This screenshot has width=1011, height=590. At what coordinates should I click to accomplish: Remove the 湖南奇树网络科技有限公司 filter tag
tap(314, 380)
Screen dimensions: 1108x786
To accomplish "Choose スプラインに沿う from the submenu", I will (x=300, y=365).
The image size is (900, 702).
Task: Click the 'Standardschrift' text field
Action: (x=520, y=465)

▸ **What to do**
Write out the records again so that each line matches the original exactly.

▸ **Exercise output**
This screenshot has width=1011, height=590. At what coordinates should I click to accomplish: Remove the 湖南奇树网络科技有限公司 filter tag
tap(314, 380)
Screen dimensions: 1108x786
To accomplish "Choose スプラインに沿う from the submenu", I will (x=300, y=365).
The image size is (900, 702).
Task: Click the 'Standardschrift' text field
Action: (x=520, y=465)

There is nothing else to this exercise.